• **TASK STATEMENT**
Collect every line of the records below that contains the word "name", and copy each of those lines in full. Case counts, so a line only qualifies if its capitalization matches.

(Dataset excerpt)
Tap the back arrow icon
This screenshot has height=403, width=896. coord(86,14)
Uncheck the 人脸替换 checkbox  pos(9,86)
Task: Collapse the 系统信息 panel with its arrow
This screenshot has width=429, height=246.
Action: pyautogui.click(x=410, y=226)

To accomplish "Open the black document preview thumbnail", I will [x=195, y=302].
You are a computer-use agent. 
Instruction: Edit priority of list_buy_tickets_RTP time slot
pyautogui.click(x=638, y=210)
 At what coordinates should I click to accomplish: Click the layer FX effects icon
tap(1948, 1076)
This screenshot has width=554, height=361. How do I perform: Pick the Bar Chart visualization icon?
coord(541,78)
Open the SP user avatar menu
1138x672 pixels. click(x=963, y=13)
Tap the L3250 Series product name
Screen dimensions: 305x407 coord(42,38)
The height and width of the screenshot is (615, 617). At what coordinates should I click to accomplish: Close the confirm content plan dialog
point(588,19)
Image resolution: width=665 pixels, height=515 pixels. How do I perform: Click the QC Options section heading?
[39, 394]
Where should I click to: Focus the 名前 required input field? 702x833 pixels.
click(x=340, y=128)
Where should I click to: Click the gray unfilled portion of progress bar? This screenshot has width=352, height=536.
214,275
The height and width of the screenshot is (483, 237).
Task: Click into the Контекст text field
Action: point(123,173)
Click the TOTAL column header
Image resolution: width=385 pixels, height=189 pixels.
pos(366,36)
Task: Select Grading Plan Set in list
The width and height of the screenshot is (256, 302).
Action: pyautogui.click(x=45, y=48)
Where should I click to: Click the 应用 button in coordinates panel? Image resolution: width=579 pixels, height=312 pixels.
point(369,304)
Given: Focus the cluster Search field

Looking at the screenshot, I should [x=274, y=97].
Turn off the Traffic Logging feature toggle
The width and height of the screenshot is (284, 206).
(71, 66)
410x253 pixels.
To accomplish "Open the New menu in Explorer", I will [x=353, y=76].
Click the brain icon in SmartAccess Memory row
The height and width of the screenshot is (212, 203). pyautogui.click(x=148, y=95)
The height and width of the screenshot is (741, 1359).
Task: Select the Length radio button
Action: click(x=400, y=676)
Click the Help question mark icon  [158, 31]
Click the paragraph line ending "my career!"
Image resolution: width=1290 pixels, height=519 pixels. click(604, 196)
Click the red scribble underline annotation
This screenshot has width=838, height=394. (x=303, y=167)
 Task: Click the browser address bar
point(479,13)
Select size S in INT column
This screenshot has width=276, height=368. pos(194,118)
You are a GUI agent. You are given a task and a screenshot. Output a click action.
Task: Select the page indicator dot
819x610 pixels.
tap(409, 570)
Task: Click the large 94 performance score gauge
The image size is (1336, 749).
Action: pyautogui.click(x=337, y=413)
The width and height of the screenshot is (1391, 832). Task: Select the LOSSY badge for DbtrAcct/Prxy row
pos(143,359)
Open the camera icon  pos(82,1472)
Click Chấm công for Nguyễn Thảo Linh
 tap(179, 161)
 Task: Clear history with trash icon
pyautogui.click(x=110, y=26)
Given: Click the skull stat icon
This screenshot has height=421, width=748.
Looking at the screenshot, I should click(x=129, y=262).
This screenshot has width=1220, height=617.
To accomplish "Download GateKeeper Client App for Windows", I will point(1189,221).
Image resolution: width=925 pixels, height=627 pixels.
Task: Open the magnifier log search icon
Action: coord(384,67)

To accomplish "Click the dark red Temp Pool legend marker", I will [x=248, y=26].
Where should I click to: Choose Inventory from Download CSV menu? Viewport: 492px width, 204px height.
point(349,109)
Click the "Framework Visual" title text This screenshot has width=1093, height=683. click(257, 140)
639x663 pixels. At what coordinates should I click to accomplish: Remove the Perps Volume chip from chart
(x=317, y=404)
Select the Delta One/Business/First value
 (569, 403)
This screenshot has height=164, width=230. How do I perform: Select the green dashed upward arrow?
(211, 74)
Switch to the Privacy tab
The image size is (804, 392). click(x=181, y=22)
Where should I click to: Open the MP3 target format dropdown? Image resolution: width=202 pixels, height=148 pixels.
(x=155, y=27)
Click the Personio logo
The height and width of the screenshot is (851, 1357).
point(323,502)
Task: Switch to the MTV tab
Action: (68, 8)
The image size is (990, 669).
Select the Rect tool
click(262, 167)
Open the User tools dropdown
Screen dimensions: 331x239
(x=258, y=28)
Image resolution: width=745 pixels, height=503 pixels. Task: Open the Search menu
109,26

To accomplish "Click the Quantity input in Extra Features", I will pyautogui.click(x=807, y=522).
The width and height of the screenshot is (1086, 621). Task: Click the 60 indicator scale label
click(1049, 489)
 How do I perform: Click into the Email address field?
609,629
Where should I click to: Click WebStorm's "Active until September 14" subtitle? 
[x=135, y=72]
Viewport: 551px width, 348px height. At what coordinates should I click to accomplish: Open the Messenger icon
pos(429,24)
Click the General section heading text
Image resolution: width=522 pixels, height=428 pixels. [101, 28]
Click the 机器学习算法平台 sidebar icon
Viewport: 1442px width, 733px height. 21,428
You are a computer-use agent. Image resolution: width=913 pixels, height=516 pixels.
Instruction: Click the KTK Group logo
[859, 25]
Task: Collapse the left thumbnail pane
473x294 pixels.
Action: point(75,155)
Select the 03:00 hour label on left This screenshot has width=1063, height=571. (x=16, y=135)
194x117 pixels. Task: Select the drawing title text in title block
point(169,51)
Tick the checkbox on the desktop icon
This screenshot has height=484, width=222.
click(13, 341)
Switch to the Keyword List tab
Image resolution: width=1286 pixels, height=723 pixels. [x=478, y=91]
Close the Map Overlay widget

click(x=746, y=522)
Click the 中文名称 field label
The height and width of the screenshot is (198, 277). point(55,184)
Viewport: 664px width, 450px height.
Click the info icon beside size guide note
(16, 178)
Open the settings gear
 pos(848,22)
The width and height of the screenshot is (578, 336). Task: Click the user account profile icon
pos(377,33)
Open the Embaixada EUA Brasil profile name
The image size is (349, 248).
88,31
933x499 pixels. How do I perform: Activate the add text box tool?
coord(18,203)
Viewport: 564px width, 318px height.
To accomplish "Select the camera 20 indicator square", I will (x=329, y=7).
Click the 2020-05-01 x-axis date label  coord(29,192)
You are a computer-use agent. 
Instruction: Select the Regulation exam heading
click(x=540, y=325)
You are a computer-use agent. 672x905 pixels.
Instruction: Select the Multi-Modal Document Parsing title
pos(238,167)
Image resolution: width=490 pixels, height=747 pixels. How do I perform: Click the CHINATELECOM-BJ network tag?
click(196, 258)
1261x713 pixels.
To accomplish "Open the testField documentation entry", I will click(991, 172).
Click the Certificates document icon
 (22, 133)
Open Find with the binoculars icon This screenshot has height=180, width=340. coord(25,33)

• **FINAL ANSWER**
Tap the L3250 Series product name
Open the Embaixada EUA Brasil profile name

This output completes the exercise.